* _Directions_
Rewrite the records below as a Markdown table with the columns "No." and "Text". Number each line in "No.", put the line itself in "Text", skip blank lines, and leave out the pictures.

[Data lines]
==*==

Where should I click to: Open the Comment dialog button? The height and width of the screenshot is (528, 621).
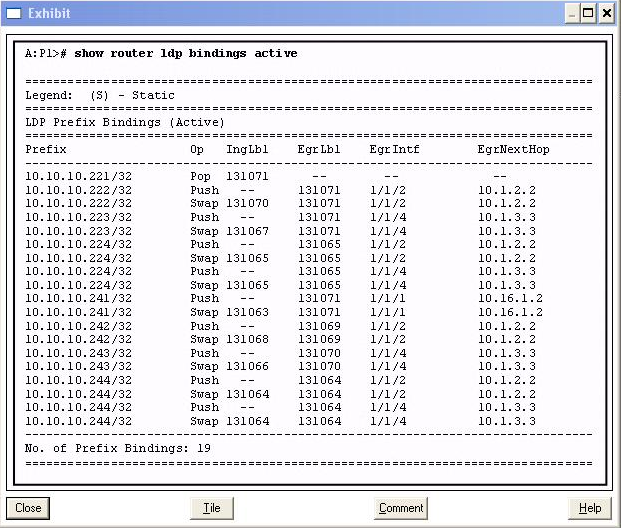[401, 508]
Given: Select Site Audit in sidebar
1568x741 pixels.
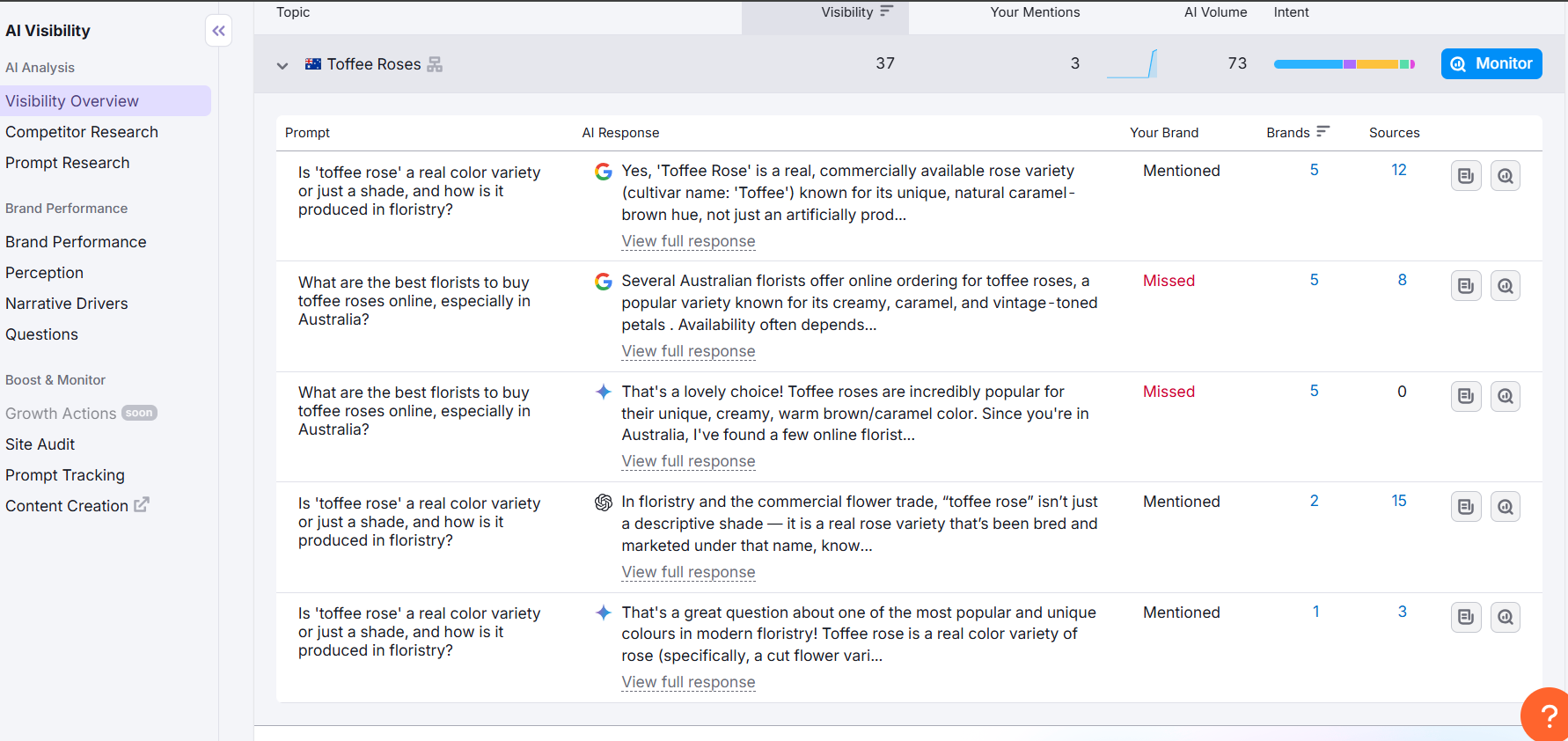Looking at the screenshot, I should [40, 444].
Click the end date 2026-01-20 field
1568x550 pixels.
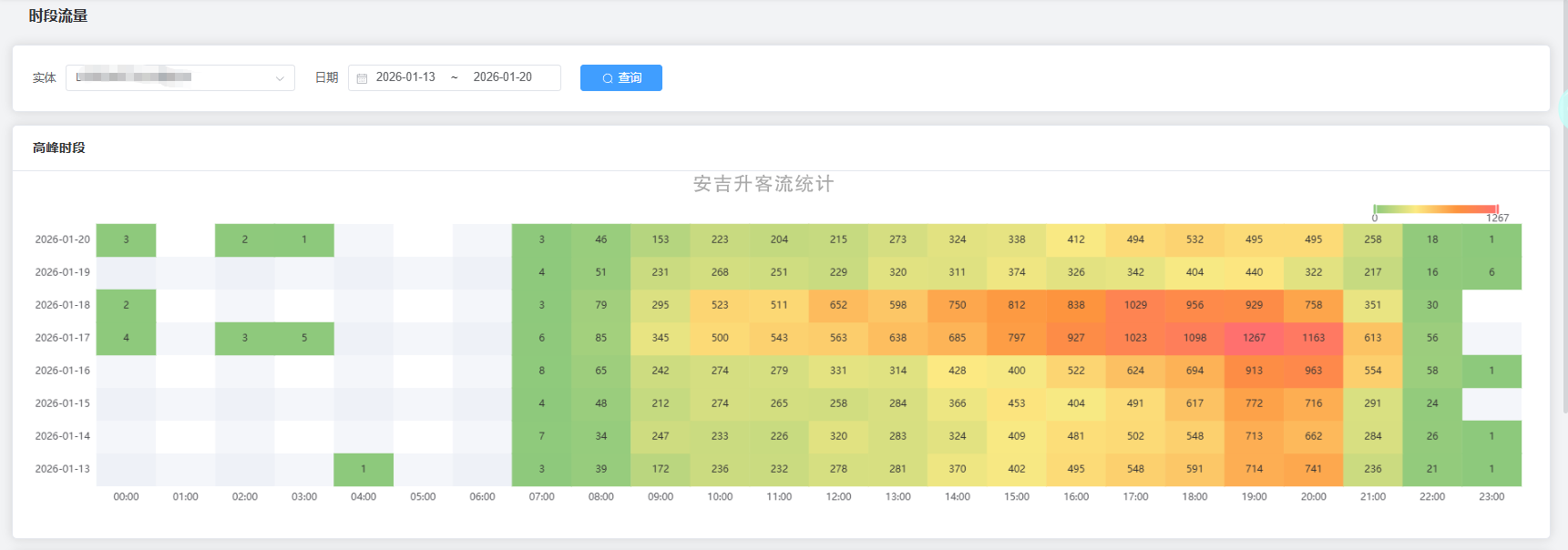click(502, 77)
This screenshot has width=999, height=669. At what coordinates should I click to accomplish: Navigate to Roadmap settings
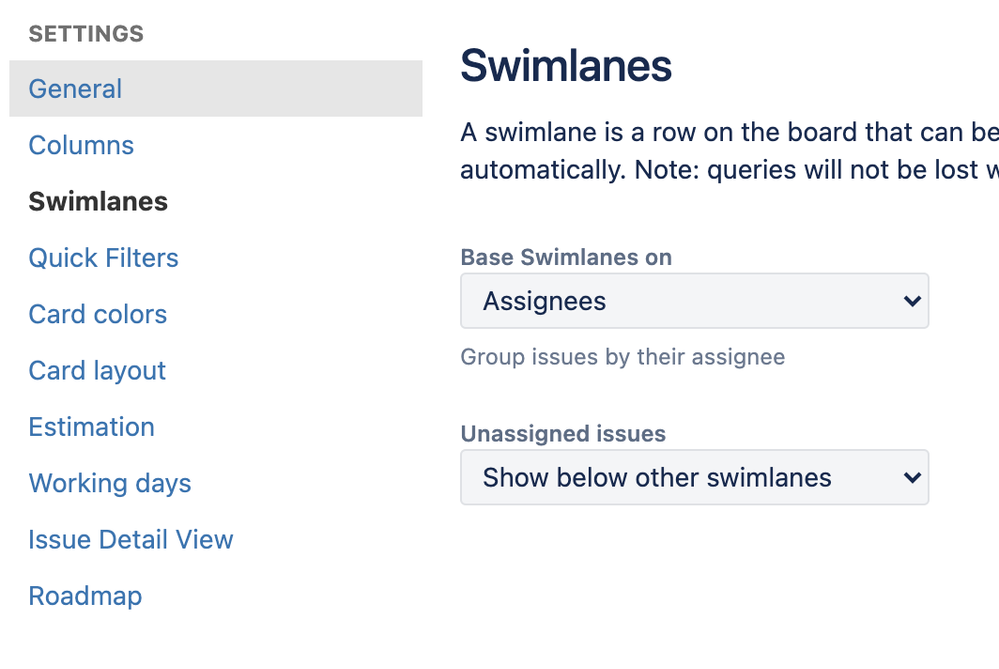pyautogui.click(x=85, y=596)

==*==

* _Written solution_
| No. | Text |
|---|---|
| 1 | Where should I click to: Open the Comment dialog button? The height and width of the screenshot is (528, 621). |
| 2 | [401, 508] |
| 3 | Given: Select Site Audit in sidebar |
| 4 | 1568x741 pixels. |
| 5 | Looking at the screenshot, I should [40, 444]. |
| 6 | Click the end date 2026-01-20 field |
| 7 | 1568x550 pixels. |
| 8 | click(502, 77) |
| 9 | This screenshot has width=999, height=669. At what coordinates should I click to accomplish: Navigate to Roadmap settings |
| 10 | pyautogui.click(x=85, y=596) |